A) Hydrostatic pressure was applied in vitro to MLO-Y4 osteocytes and DU145, LNCaP, and PC3 PCa cell lines. After 24 hours, cells were counted using trypan blue staining and live cell count depicted. B) CM was isolated from MLO-Y4 OCy under pressure at 0, 20, and 40 mmHg for 24 hours. Control media (RPMI with 0.1% FBS) was used as a negative control. OCy CM was then applied to PCa cell lines for 24 hours to determine changes in viability as measured by resazurin. CM was used as a chemoattractant in Boyden chamber assays to determine alterations in migration and invasion. One way ANOVA with Bonferroni post-test used for all analyses; bars represent significant differences of p<0.05.

Figure 3. Identification of CCL5/RANTES as an OCy secreted mediator of enhanced PCa invasion

A) CM prepared from MLO-Y4 cells pressurized at 0 and 40 mmHg for 24 hours was compared using a cytokine screening antibody array and subjected to densitometry. Results are shown as change in optical density (OD) of the cells subjected to 40 mmHg relative to the 0 mmHg. B) Real time PCR of CCL5 from pressurized MLO-Y4 cells was performed and normalized to GAPDH. C) CCL5 secreted from OCy, normalized by protein concentration, increases as the level of hydrostatic pressure increases as measured by ELISA. D) Recombinant murine CCL5 (rCCL5; 10 μg/ml) was used as a chemoattractant for PCa migration and invasion. Neutralization of rCCL5 was accomplished by incubating with anti-CCL5 neutralizing antibody (1 μg/ml) but not with isotype control antibody (1 μg/ml). rCCL5 neutralization inhibited migration across all cell lines. However, invasion of LNCaP and PC3 was not altered by the neutralization of rCCL5. E) CM derived from MLO-Y4 cells pressurized at 0, 20, and 40 mmHg was incubated with CCL5 neutralizing antibody before being used as a chemoattractant in migration and invasion assays. Neutralization of CM derived CCL5 led to significant inhibition of PCa migration and invasion despite increasing pressure. Secretion of CCL5 by MLO-Y4 is induced by tumor generated pressure leading to subsequent increases in tumor cell invasiveness. One way ANOVA with Bonferroni post-test (C/D) or two-way ANOVA (E) was performed; bars represent significant differences where p<0.05.

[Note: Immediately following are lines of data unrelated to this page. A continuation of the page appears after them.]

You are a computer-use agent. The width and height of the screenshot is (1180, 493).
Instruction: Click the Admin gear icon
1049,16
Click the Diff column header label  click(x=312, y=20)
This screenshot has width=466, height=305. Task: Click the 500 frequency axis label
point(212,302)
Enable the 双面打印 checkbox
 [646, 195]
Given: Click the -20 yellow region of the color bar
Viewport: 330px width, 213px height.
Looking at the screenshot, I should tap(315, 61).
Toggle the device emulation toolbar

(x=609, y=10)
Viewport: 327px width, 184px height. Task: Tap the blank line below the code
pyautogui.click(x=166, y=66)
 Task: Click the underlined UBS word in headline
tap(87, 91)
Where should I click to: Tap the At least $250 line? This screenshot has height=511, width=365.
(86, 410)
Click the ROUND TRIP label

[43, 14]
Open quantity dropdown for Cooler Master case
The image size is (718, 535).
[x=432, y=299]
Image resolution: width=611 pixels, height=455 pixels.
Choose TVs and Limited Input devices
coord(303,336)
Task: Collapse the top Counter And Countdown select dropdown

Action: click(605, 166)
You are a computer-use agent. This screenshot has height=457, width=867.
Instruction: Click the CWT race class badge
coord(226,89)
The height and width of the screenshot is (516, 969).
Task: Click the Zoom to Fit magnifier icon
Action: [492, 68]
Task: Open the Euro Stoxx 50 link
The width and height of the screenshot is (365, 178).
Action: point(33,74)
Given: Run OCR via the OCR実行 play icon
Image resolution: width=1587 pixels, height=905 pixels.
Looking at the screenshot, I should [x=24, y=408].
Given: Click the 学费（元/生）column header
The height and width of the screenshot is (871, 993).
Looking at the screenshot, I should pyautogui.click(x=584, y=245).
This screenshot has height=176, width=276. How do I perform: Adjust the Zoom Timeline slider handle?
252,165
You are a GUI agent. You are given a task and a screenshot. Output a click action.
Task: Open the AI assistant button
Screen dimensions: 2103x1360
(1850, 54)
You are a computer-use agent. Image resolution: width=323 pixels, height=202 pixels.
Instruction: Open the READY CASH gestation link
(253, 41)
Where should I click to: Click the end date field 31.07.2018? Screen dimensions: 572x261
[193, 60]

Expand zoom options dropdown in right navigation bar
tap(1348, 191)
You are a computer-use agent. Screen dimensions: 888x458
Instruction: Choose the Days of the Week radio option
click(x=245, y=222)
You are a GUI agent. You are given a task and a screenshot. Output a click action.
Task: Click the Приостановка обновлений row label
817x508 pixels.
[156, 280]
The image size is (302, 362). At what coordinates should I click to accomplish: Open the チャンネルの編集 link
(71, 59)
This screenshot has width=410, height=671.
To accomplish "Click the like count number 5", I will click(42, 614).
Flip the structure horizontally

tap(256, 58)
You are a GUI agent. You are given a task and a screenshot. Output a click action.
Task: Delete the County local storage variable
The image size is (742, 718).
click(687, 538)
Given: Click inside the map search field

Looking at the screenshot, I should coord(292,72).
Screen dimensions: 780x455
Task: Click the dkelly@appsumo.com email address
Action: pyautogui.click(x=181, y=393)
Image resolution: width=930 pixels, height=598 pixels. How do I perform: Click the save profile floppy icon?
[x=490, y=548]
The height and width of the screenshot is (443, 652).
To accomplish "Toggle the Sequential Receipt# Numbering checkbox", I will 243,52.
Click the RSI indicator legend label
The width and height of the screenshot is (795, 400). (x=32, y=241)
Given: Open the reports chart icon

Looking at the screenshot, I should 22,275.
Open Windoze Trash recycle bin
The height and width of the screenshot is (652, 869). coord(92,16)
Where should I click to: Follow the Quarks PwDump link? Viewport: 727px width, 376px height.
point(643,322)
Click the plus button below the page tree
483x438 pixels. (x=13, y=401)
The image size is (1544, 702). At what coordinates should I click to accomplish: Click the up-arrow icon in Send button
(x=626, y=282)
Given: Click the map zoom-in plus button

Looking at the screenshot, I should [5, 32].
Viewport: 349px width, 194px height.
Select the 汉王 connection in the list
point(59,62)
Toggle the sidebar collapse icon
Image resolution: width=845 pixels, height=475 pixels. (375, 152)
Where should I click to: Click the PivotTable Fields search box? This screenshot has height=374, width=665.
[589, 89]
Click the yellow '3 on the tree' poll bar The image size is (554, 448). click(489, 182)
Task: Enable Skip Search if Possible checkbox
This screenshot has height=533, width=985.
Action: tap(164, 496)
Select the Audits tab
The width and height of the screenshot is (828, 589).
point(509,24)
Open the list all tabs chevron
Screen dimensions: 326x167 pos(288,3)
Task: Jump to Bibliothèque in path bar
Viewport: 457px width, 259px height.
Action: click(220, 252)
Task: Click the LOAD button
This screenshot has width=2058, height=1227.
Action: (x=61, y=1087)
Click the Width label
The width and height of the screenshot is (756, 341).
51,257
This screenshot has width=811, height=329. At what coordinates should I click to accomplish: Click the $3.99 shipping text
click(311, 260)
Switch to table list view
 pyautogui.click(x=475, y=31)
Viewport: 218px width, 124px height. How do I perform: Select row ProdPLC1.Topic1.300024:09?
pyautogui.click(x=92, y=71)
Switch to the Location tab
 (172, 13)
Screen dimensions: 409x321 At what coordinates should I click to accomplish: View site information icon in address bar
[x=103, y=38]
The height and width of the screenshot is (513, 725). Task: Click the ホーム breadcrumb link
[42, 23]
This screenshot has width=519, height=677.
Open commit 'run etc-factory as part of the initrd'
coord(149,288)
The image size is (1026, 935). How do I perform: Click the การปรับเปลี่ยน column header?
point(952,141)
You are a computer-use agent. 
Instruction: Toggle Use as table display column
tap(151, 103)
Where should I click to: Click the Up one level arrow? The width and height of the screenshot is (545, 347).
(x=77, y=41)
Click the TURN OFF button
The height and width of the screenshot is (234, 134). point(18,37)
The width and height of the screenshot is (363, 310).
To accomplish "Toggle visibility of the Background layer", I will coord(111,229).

Figure 4. Inhibition of OCy derived MMPs mitigates pro-tumorigenic responses

A) MLO-Y4 was subjected to 0, 20, or 40 mmHg pressure for 24 hours, CM prepared and normalized by protein concentration as measured by BCA assay prior to analysis by zymography. BPH-1 was used as a positive control for MMP expression and plain cell culture media used as a negative control. Bands were subjected to densitometry and reported as percent active MMP2 and MMP9. CM was normalized by protein concentration, as measured by BCA, and MMP2 analyzed by ELISA. B) MLO-Y4 CM was incubated with batimastat, a broad spectrum MMP inhibitor, to inhibit OCy derived MMP. 40 mmHg CM with batimastat or DMSO control where then utilized to determine alterations in PCa migration and invasion. C) A proposed model system for tumor induced pressure promoting PCa aggressiveness. PCa proliferation promotes pressure in bone leading to induction of OCy production of CCL5, which can induce MMPs, and MMPs themselves. MMPs degrade the bone matrix releasing a variety of growth factors while the combination of CCL5 and MMPs promote further invasion into bone. One way ANOVA with Bonferroni post-test used for ELISA analysis; bars represent significant differences of p<0.05. Student’s two-tailed t-test was used to analyze MMP inhibition experiments. All bars represent significant differences where p<0.05.